Una luz naranja situada encima de la puerta triangular central parpadeó tres veces. Todos los guardianes imperiales con sus enormes rifles láser abandonaron el recinto desapareciendo por aquella salida con presteza y férrea disciplina, cayendo a sus espaldas el portón de seguridad con un metálico siseo.
—Que comience la función —murmuró alegremente el Conde frotándose las manos de pura excitación.
Sobre la arena, los guerreros imperiales formaron un semicírculo de ataque, avanzando tan solo tres de ellos. Dos Casacas negras y un Zasars. El resto permanecía aguardando su turno. Los Homofel formaron un triángulo defensivo, dejando más atrasada a la hembra del grupo. Las estrofas de música daban a la arena—pentagonal una sensación surrealista.
Los soldados dieron un paso más, con una coordinación perfecta, como si los uniera un lazo—psíquico. La pareja de Homofel más adelantada se puso de perfil, adelantando cada uno su pierna izquierda, ofreciendo tan solo un lado al mismo tiempo que levantaban en un gesto defensivo una katana—corta, alargando a todo lo que daba de sí su brazo izquierdo, situándola a la altura de los labios.
Los soldados imperiales avanzaron otro paso formando una única línea de ataque a la vez soltaban su aterrador grito de batalla.

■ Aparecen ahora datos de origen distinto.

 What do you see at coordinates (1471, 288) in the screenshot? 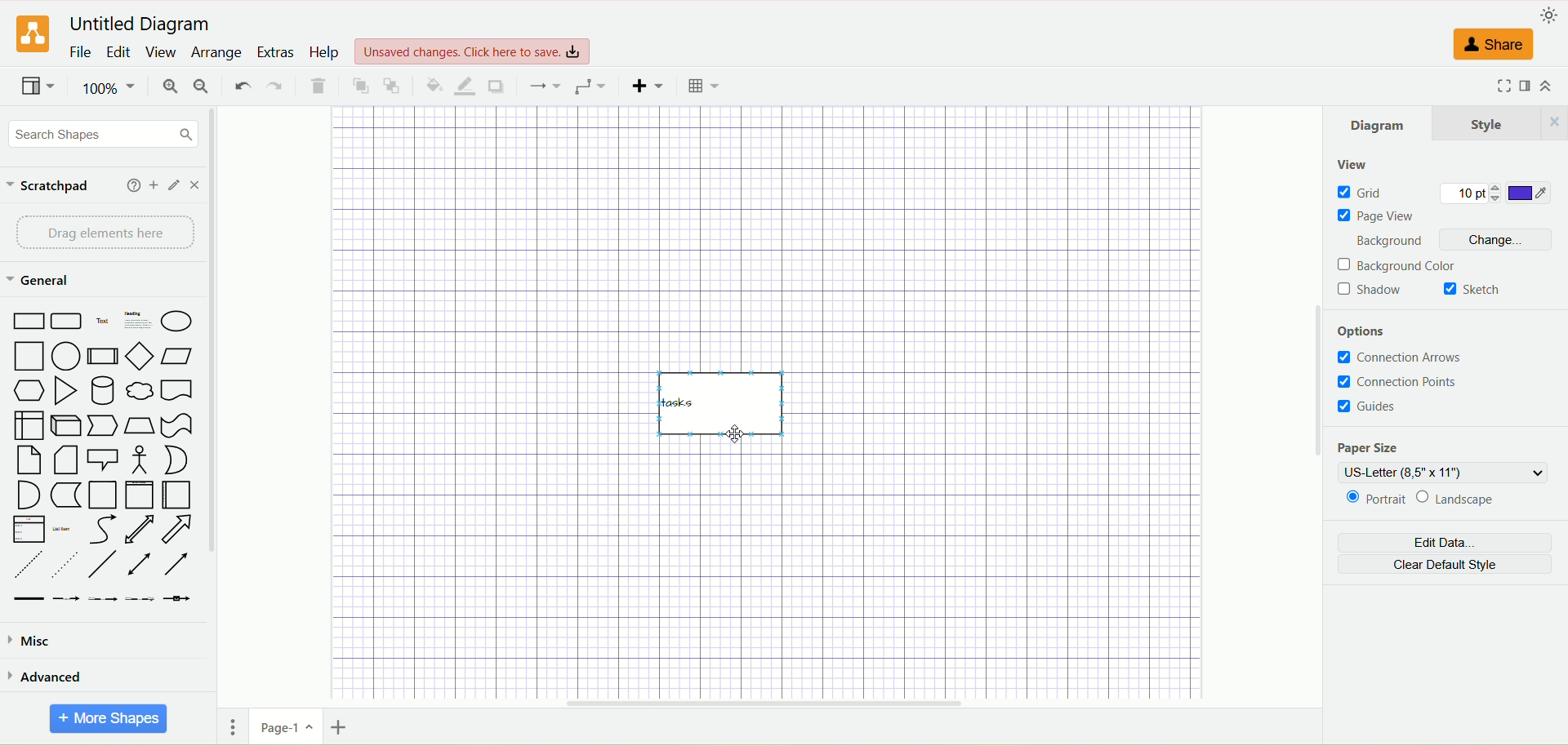
I see `sketch` at bounding box center [1471, 288].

—¡Kosakre! ¡KOOSAAAKREE! (¡Saborearé la sangre de tu derrota!). Las armas que les habían permitido portar a los Homofel eran únicamente una katana larga y un cuchillo corto de artesanía rebelis. Para Slava Taideff era algo tremendamente cautivador cómo la práctica totalidad de los Homofel solían escoger armas de origen rebelis instintivamente.
Por el contrario, los soldados imperiales iban armados hasta los dientes. Tenían nunchakus de triple vara, espadas largas, tonfas de plastanio, redes eléctricas, amplios tridentes y katanas imperiales de doble filo, tremendamente afiladas y generalmente impregnadas de veneno. Sentían el contacto de sus armas con una autosuficiente confianza. Se aproximaron un paso más mientras las notas de Vivaldi saturaban el ambiente.
Enigmáticos, pensó el Conde.
—Solo en el combate cuerpo a cuerpo, apreciareis la esencia de este inapreciable presente, mi Señor —susurró Slava Taideff. El drama seleccionado por el Conde estaba a punto de comenzar.